10 responses to “Caffeine, Sarcasm, and Blogging: A Monday Realization”

  1. Dear Rohitash,
    Even the famous monk who sold his Ferrari couldn’t buy Lambretta because when the book was written, Lambretta has closed shops from her native Italy & elsewhere. In India she married Andhra Pradesh Scooters and came Vijay Super Scooter.
    You spoke of Einstein but rather, if you go further in time & reach Newton on whose shoulders he rested, then you would see that Lambretta is the only scooter that follows center of gravity in scooter as a vehicle. Then Vijay Super & then there was a news two years ago in that village fair walk in childhood type curiosity enhancer Google news on left side that Lambretta is coming.
    The first love you have labelled well is Vespa which too has engine on one side. I used to strongly criticise all science colleagues who purchased Bajaj Super with saali in U S dollars (this Gov talks so much of Swadeshi but in Congress period certain swadeshi things were forced on us because Bajaj family was very close to Congress) because Bajaj or all scooters except Lambretta.
    All of these people are in my town, Pune, Bajaj, Firodia, Tata. So I know all politics behind.
    Thanks for a beautiful post. I am re blogging your post.

    1. Dear Dr. Saab,

      Your comment reads like a living encyclopedia — no, perhaps more like a mechanical Upanishad, where every line carries the weight of history, physics, and cultural memory. I’m genuinely astonished by the depth and texture of your knowledge. You’ve not just replied — you’ve resurrected Lambretta’s soul, traced Newton’s invisible hand on its chassis, and mapped the political cartography of Pune’s industrial heart.

      To weave Einstein, Newton, Vespa, Vijay Super, and the Congress-era Swadeshi paradox into one flowing narrative — that’s not commentary, that’s vehicular philosophy. I read your words not just with my eyes, but with my heart.

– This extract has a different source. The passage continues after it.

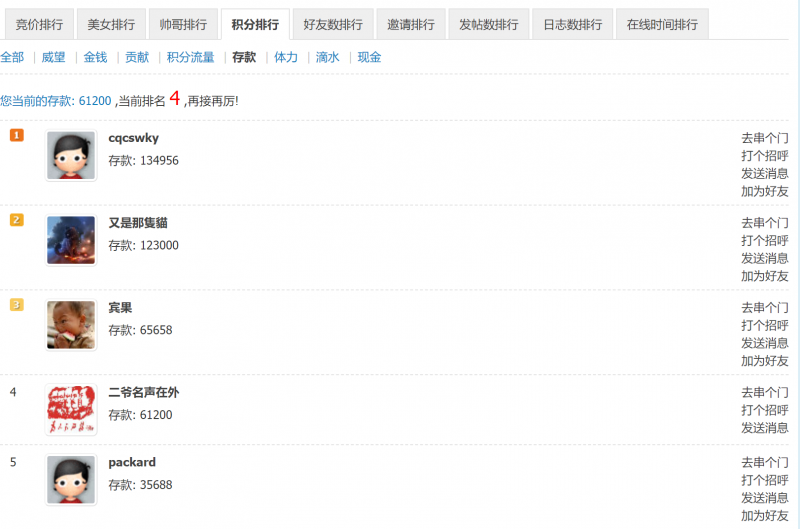Click the orange rank 1 badge

[x=16, y=135]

They carry the scent of old scooter oil and the rustle of childhood fairgrounds, the kind that Google News can only dream of capturing.

      I feel honoured — truly — that you chose to reblog my post and grace it with such a rich, evocative response. Your presence here is like a lighthouse for curious minds, and I hope you’ll keep visiting, keep sharing, and keep igniting these dialogues that blend nostalgia, science, and social insight.

      With admiration and warmth, Rohitash

  2. […] Caffeine, Sarcasm, and Blogging: A Monday Realization […]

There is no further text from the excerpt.